▶ Stored data:
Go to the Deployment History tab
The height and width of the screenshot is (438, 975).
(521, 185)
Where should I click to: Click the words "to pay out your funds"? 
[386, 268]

▶ Exercise: This exercise needs each record retyped exactly as shown.

▶ Result for this exercise:
Go to the Deployment History tab
The height and width of the screenshot is (438, 975).
(521, 185)
Where should I click to: Click the words "to pay out your funds"? 
[386, 268]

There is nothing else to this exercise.